Question

Consider the dissolution of AB(s): AB(s)⇌A+(aq)+B−(aq) Le Châtelier's principle tells us that an increase in either [A+] or [B−] will shift this equilibrium to the left, reducing the solubility of AB. In other words, AB is more soluble in pure water than in a solution that already contains A+ or B− ions. This is an example of the common-ion effect. The generic metal hydroxide M(OH)2 has Ksp = 8.45×10−12. (NOTE: In this particular problem, because of the magnitude of the Ksp and the stoichiometry of the compound, the contribution of OH− from water can be ignored. However, this may not always be the case.) Part A What is the solubility of M(OH)2 in pure water? Express your answer with the appropriate units. View Available Hint(s) nothing nothing Part B What is the solubility of M(OH)2 in a 0.202 M solution of M(NO3)2? Express your answer with the appropriate units.
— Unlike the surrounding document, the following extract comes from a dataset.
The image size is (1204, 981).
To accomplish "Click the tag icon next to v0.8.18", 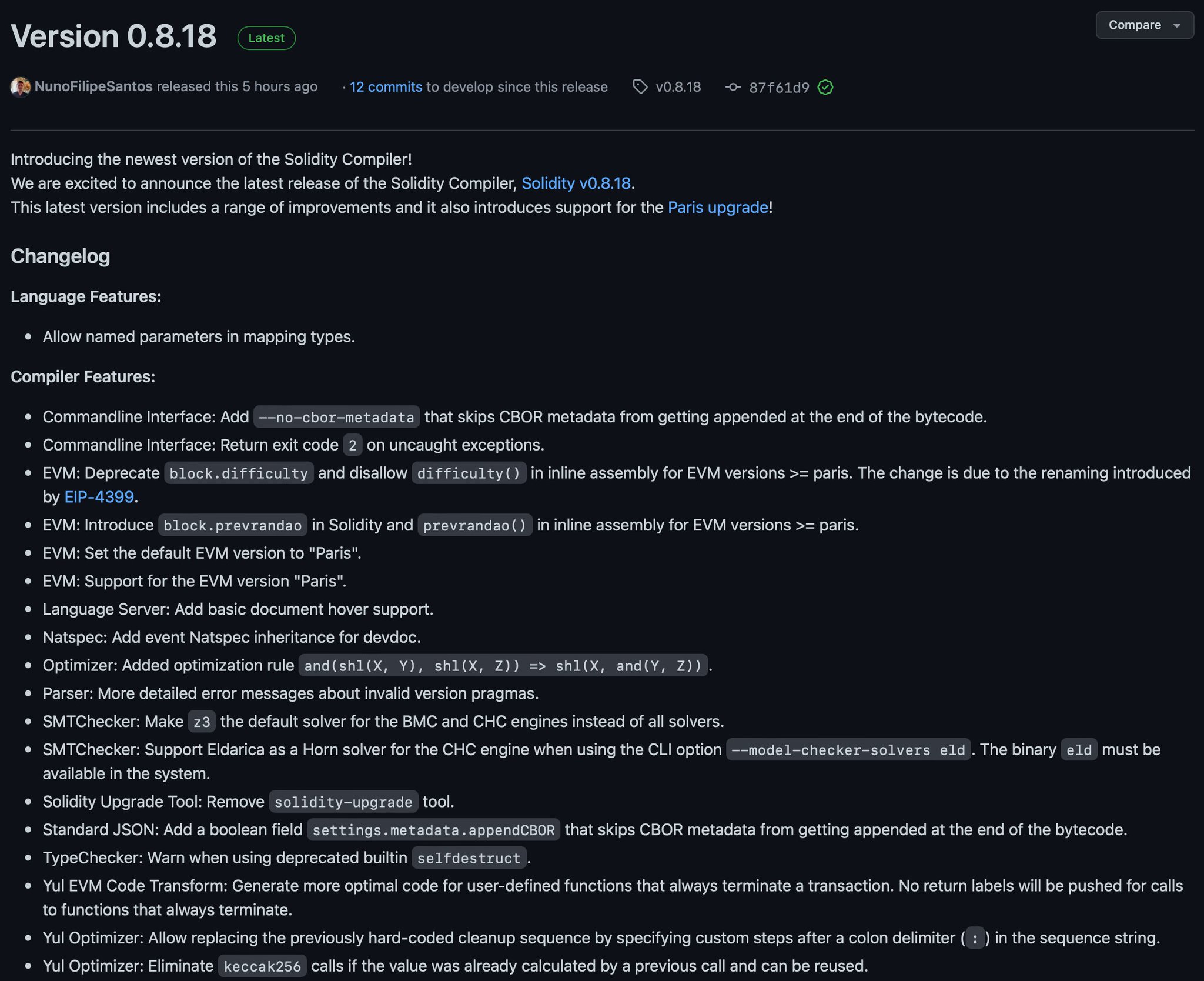I will click(x=641, y=87).
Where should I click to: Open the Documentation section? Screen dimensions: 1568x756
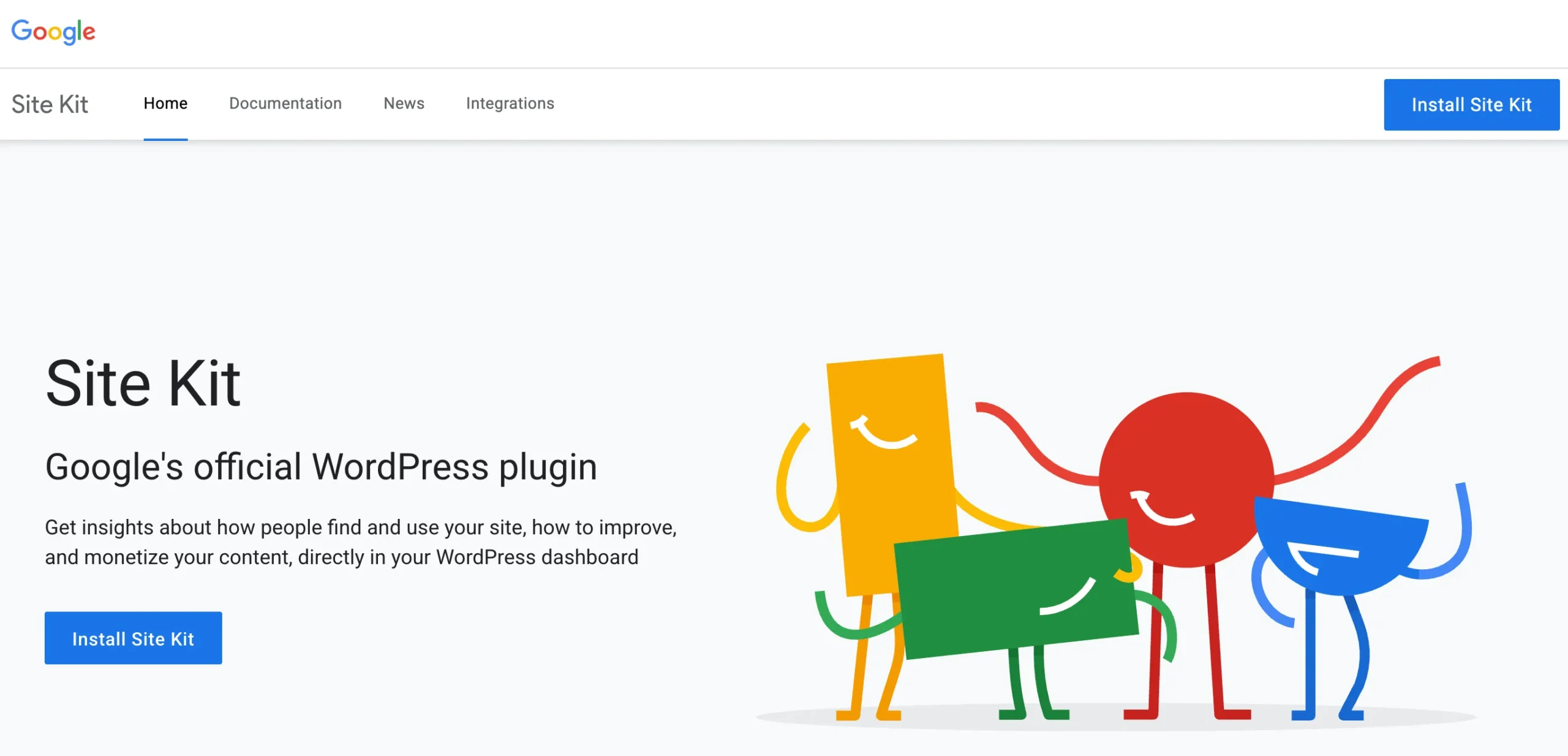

View Available Hint(s) nothing nothing

Answer 1

Answer:

A. 0.000128 M is the solubility of M(OH)2 in pure water.

B. $3.23\times 10^{-6} M$ is the solubility of $M(OH)_2$ in a 0.202 M solution of $M(NO_3)_2$.

Explanation:

A

Solubility product of generic metal hydroxide = $K_{sp}=8.45\times 10^{-12}$

$M(OH)_2\rightleftharpoons M^{2+}+2OH^-$

                      S         2S

The expression of a solubility product is given by :

$K_{sp}=[M^{2+}][OH^-]^2$

$K_{sp}=S\times (2S)^2=4S^3$

$8.45\times 10^{-12}=4S^3$

Solving for S:

$S=0.000128 M$

0.000128 M is the solubility of M(OH)2 in pure water

B

Concentration of $M(NO_3)_2$ = 0.202 M

Solubility product of generic metal hydroxide = $K_{sp}=8.45\times 10^{-12}$

$M(OH)_2\rightleftharpoons M^{2+}+2OH^-$

                   S          2S

So, $[M^{2+}]=0.202 M+S$

The expression of a solubility product is given by :

$K_{sp}=[M^{2+}][OH^-]^2$

$8.45\times 10^{-12}=(0.202 M+S)(2S)^2$

Solving for S:

$S=3.23\times 10^{-6} M$

$3.23\times 10^{-6} M$ is the solubility of $M(OH)_2$ in a 0.202 M solution of $M(NO_3)_2$.